Fierce fighting continues between loyalist troops and rebel militias along the eastern coastal road to Benghazi and around the besieged rebel-held port of Misrata in west of the country. The Libyan Government has begun to distribute weapons among the population in anticipation of a NATO land invasion.
Back in London, Foreign Secretary William Hague warned the Cabinet that Britain “must prepare for the long haul” in Libya, following talks in Washington between Defence Secretary Liam Fox and Pentagon chief Robert Gates. And a UN team has arrived in the Libyan capital to investigate allegations of human rights violations by both sides since the start of the conflict in February.

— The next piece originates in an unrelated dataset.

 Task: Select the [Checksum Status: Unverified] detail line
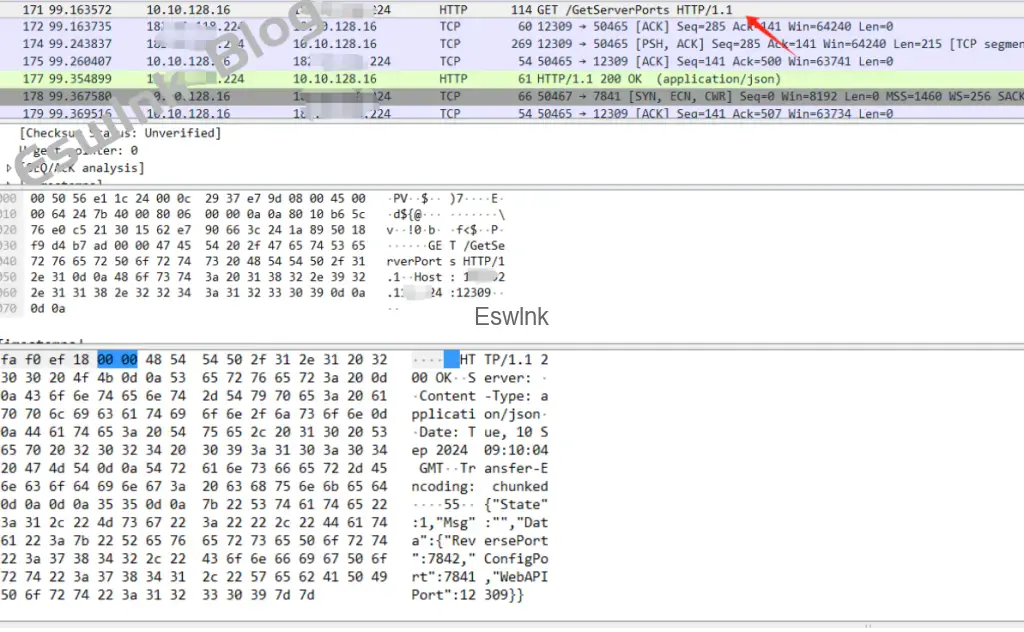(120, 133)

Libyan government forces withdrew from central Misrata this week to allow humanitarian aid to reach the rebels who control the docks and the centre of the city. But the loyalists have warned that if the rebels continue to prolong the fighting the Libyan army will give local tribal militias a free hand to take the town.
leave the city
Deputy Foreign Minister Khaled Kaim said that the Libyan army will leave the city and the local tribes and people will have to try to work out a solution to the problems either through force or negotiations.
And the Nato offensive is escalating despite calls from Russia, China and much of the Third World for an immediate ceasefire to pave the way for a dialogue to end the civil war.

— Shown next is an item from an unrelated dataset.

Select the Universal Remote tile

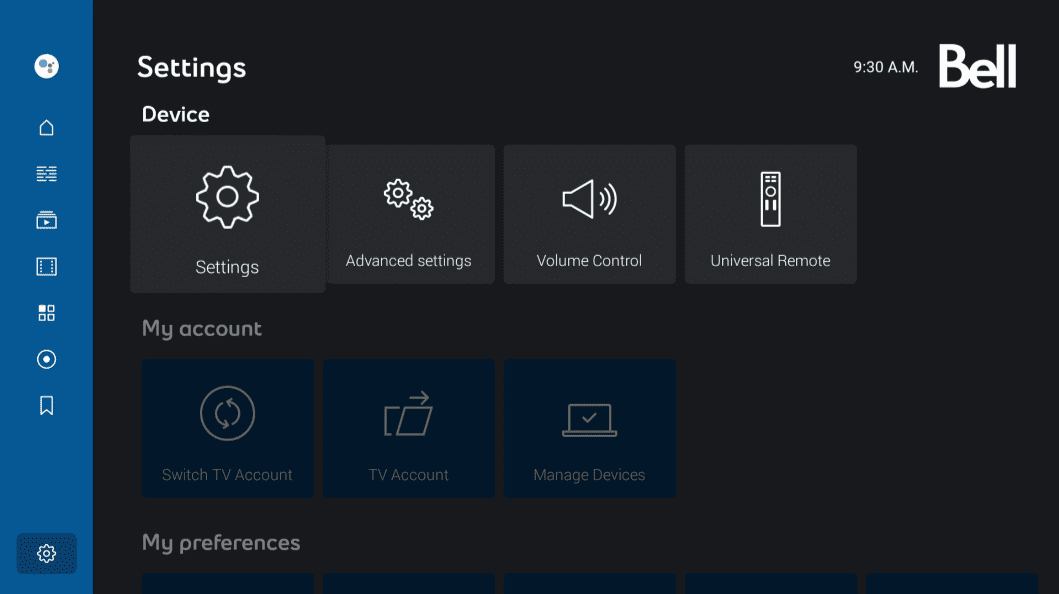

Libya urged Russia on Tuesday to call an emergency meeting of the Security Council to discuss what it called the “colonial and crusader aggression against Libyan civilian sites, and the attempt to target leader Muammar Gaddafi”.
The Libyan government has accused Nato of trying to assassinate Gaddafi after the coalition sent at least two large guided bombs into the sprawling office, residential and military complex where he lives in Tripoli, destroying offices and a library. Three people were killed and 45 were injured in the attack, 15 of them seriously.

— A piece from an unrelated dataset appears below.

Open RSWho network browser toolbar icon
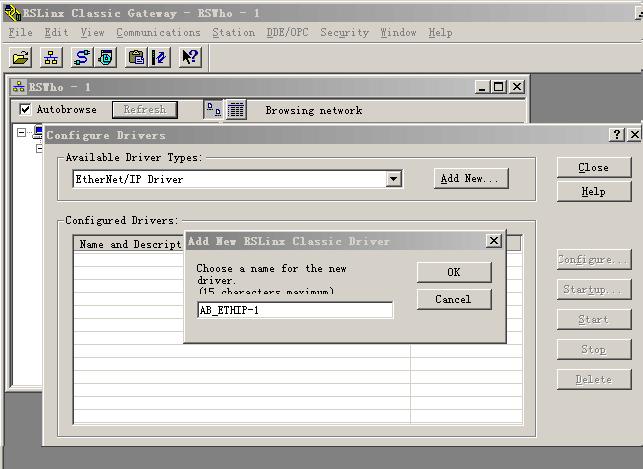 (x=51, y=57)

US imperialism says there was no deliberate attempt to kill Gaddafi during the air raid and Washington is leaving most of the running to Britain, France and Italy.
But the Obama administration has issued new decrees to allow the rebels to sell oil within their control and US firms to engage in transactions involving oil, oil products and natural gas, as long as the exports benefit the rebel “Transitional National Council”.
The Americans have also ordered the supply of up to $25 million-worth of surplus government stock to the Libyan rebels. The “non-lethal” aid will include vehicles, ambulances, medical equipment, body armour, radios and ready meals.
Meanwhile reactionary Republican US senator John McCain, the highest profile American politician to visit the rebel held provincial capital of Benghazi since the start of the conflict, has called for the use of more air power to prevent what he called a humanitarian crisis in Libya. “If you are really in this to prevent a humanitarian disaster, the only way you can prevent it is to have Gaddafi not able to inflict it,” McCain declared.
McCain and fellow senators Joseph Lieberman and Lindsey Graham called on the Obama administration to step up operations in Libya. On his return from Benghazi McCain told reporters that he was glad to see Predator drones being used in the attacks on Libya and that it was important for the United States “to play a greater role in the air power side”.